A lei 11.101/05 prevê expressamente a obrigatoriedade de o devedor cumprir as obrigações assumidas no plano, especialmente aquelas com vencimento nos dois anos subsequentes à homologação, conforme dispõe o art. 61, § 1º. O descumprimento injustificado dessas obrigações pode ensejar a convolação da recuperação em falência, nos termos do art. 73, inciso IV. O administrador judicial, por sua vez, conforme prevê o art. 22, inciso II, alíneas “a” e “c”, tem a atribuição de fiscalizar o cumprimento do plano e apresentar relatórios periódicos sobre a execução das obrigações assumidas. Todavia, tanto o juiz quanto o administrador judicial devem observar os limites de suas atuações.
O plano de recuperação judicial, uma vez aprovado pelos credores e homologado pelo juízo recuperacional, adquire força vinculante entre as partes, sob a égide do princípio do pacta sunt servanda. O STJ, ao julgar o AREsp 2.350.612/SP, reafirmou que a interferência do magistrado fica restrita ao controle de legalidade do ato jurídico. Ao Poder Judiciário cabe apenas verificar o inadimplemento objetivo das obrigações nele previstas, sem ingerência na dinâmica negocial que foi aprovada em assembleia. Qualquer atuação que extrapole esse limite pode configurar indevida substituição da vontade coletiva dos credores.
Entretanto, há hipóteses específicas em que a intervenção judicial se revela não apenas legítima, mas necessária a garantir a preservação do processo e dos direitos dos credores. Um dos principais exemplos é a apuração do descumprimento do plano, nos termos do art. 61, §1º, da lei 11.101/05. Nesses casos, cabe ao magistrado verificar, com base em documentos objetivos e relatórios do administrador judicial, se houve inadimplemento substancial das obrigações previstas no plano aprovado. Verificado o descumprimento, o juiz poderá convolar a recuperação em falência, desde que respeitado o contraditório.

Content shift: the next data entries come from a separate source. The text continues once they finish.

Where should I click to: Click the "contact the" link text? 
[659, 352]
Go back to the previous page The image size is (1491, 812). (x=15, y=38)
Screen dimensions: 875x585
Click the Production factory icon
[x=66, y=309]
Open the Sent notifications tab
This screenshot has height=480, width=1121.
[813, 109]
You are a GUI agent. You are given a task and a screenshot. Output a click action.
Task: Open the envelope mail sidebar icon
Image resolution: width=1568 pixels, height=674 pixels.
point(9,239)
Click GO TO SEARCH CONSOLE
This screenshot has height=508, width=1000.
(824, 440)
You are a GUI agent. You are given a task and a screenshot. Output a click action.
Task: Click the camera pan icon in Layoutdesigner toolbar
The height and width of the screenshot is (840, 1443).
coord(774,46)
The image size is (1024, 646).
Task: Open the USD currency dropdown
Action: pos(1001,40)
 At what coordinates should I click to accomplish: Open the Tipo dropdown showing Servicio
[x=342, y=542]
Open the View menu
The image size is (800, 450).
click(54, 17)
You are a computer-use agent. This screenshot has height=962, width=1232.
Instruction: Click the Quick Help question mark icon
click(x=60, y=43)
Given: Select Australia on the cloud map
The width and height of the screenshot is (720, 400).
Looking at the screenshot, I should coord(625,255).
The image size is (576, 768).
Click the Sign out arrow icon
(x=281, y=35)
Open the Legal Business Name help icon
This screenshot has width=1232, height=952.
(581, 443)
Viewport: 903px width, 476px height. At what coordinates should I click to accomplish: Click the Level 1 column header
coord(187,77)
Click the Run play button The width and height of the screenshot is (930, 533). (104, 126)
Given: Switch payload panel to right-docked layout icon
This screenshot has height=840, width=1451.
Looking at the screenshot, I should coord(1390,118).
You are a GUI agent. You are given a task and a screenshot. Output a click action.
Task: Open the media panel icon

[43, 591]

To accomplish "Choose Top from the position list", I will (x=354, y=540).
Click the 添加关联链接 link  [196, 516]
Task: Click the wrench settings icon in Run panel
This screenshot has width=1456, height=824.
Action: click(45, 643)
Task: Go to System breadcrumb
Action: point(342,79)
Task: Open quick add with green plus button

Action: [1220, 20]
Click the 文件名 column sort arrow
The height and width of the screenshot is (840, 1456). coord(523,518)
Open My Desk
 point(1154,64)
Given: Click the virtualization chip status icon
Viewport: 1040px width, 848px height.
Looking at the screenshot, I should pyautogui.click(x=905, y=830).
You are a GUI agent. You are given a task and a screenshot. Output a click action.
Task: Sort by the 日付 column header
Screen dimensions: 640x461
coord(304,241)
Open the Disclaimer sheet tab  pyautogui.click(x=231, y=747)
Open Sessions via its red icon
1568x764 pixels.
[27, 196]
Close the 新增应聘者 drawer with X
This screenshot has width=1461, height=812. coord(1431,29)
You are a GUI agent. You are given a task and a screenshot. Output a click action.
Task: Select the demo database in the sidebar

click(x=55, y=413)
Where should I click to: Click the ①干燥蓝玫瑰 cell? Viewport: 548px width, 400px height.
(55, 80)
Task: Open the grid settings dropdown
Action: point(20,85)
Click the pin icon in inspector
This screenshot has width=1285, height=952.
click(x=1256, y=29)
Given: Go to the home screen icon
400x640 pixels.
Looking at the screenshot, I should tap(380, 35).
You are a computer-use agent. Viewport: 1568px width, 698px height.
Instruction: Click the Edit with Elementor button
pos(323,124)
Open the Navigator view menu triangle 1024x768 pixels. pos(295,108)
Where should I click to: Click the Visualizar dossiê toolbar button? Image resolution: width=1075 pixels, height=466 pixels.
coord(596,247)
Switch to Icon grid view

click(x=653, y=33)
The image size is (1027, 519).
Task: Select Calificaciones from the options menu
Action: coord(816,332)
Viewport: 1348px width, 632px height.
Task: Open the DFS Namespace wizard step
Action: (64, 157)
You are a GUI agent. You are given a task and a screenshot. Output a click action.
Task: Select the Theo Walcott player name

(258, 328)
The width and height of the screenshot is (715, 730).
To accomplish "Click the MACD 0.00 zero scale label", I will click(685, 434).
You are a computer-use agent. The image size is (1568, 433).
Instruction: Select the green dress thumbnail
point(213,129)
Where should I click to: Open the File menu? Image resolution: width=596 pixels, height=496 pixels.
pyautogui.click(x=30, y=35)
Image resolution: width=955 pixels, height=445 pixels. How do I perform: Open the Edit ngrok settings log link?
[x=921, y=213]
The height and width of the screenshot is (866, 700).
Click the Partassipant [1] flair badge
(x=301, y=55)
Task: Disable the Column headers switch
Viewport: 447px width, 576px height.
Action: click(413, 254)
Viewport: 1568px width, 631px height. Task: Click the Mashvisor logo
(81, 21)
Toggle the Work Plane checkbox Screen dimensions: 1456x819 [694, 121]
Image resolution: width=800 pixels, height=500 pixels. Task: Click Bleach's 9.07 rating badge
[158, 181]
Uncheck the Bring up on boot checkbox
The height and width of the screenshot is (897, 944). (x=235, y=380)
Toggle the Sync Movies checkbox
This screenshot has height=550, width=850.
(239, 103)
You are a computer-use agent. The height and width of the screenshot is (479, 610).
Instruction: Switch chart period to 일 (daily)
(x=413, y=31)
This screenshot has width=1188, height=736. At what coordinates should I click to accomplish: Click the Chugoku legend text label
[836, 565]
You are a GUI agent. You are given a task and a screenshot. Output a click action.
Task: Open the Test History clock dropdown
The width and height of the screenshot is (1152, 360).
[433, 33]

Outra hipótese relevante de atuação judicial é quando se configura fraude no cumprimento do plano, como a simulação de adimplemento ou a prestação de informações falsas aos credores ou ao administrador judicial. Nessas circunstâncias, o juízo pode determinar diligências, requisitar documentos, convocar o administrador judicial para esclarecimentos e adotar medidas para salvaguardar os interesses do processo, incluindo a suspensão dos efeitos do plano ou a decretação da quebra, se for o caso.1 2
Também é possível a intervenção judicial em situações que envolvam conflitos entre credores na fase pós-homologação, especialmente quando há divergência sobre a interpretação de cláusulas do plano ou sobre a distribuição de pagamentos3. Embora o juiz não possa reescrever o plano, ele possui competência para dirimir dúvidas de interpretação e aplicar o plano conforme seus termos, evitando medidas contraditórias ou discriminatórias.
Ainda, o juiz da recuperação judicial pode atuar para proteger a função social da empresa e o interesse público, por exemplo, diante de atos que evidenciem tentativa de esvaziamento patrimonial, transferência indevida de ativos ou ocultação de bens relevantes para a continuidade das atividades empresariais. Nesses casos, a atuação do juízo pode incluir o deferimento de tutelas de urgência, o bloqueio de ativos e outras medidas cautelares destinadas a preservar a integridade do processo recuperacional.4
Por fim, cabe ao magistrado coibir abusos de direito, posturas protelatórias ou condutas que comprometam a integridade do procedimento, nos termos do disposto no art. 139 do CPC. Nesses casos, sua atuação deve observar sempre os limites impostos pela legalidade, pela motivação das decisões e pelo respeito ao contraditório e à ampla defesa.
_______
1 AgRg no AgRg no CC 142088 / MG.
2 Recurso Especial nº 1.848.498 /SE.